↓

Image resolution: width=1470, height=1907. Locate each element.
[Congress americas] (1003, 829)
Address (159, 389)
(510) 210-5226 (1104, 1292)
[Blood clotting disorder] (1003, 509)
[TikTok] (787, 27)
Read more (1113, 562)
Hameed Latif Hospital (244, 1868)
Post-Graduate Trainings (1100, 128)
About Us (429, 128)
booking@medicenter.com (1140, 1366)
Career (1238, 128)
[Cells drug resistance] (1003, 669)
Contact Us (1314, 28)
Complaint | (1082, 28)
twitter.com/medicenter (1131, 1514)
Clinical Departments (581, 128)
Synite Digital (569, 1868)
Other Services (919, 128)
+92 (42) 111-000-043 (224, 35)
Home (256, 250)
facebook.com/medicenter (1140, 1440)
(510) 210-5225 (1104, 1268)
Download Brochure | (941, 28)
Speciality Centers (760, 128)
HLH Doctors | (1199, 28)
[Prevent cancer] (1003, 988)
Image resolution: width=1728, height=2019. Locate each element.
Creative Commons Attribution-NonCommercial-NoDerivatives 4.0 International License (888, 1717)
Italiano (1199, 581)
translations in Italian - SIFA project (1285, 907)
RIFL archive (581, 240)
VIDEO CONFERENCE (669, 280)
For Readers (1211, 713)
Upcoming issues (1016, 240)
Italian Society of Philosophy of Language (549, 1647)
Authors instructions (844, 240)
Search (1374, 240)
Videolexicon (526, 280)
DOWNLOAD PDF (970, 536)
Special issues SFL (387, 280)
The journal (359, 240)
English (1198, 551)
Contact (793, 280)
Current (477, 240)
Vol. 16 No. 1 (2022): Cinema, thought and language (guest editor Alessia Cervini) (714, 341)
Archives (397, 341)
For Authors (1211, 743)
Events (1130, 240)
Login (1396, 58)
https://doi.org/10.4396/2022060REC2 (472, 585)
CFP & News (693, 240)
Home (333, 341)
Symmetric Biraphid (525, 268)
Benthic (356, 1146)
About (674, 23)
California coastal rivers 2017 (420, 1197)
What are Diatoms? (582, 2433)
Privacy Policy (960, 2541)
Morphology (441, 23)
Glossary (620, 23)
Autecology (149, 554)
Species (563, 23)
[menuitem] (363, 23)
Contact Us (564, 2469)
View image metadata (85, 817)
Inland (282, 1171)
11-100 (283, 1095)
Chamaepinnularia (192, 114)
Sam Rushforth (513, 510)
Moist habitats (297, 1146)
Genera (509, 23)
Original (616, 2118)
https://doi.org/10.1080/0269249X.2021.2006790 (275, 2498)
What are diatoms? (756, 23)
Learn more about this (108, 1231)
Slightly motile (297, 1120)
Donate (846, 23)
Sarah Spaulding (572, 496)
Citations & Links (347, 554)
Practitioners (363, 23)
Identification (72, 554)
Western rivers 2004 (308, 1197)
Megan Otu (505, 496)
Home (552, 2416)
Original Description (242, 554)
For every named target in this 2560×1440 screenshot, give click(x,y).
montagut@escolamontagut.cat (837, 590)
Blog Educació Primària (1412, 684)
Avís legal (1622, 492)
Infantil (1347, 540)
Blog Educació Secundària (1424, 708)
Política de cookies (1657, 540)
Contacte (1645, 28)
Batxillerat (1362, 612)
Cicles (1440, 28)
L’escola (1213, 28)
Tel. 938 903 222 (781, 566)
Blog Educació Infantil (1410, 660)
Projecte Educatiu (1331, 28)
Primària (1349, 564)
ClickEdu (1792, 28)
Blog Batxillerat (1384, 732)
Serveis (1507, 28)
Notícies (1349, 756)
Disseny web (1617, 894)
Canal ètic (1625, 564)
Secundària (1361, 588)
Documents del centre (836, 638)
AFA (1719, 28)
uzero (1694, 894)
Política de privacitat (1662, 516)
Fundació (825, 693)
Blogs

↑

> Work request
What are the lines, exactly as written above, from the line with "View image metadata (85, 817)" to the line with "Tel. 938 903 222 (781, 566)", both included? Output only those.

> Response to the exercise
View image metadata (85, 817)
Inland (282, 1171)
11-100 (283, 1095)
Chamaepinnularia (192, 114)
Sam Rushforth (513, 510)
Moist habitats (297, 1146)
Genera (509, 23)
Original (616, 2118)
https://doi.org/10.1080/0269249X.2021.2006790 (275, 2498)
What are diatoms? (756, 23)
Learn more about this (108, 1231)
Slightly motile (297, 1120)
Donate (846, 23)
Sarah Spaulding (572, 496)
Citations & Links (347, 554)
Practitioners (363, 23)
Identification (72, 554)
Western rivers 2004 (308, 1197)
Megan Otu (505, 496)
Home (552, 2416)
Original Description (242, 554)
For every named target in this 2560×1440 screenshot, give click(x,y).
montagut@escolamontagut.cat (837, 590)
Blog Educació Primària (1412, 684)
Avís legal (1622, 492)
Infantil (1347, 540)
Blog Educació Secundària (1424, 708)
Política de cookies (1657, 540)
Contacte (1645, 28)
Batxillerat (1362, 612)
Cicles (1440, 28)
L’escola (1213, 28)
Tel. 938 903 222 (781, 566)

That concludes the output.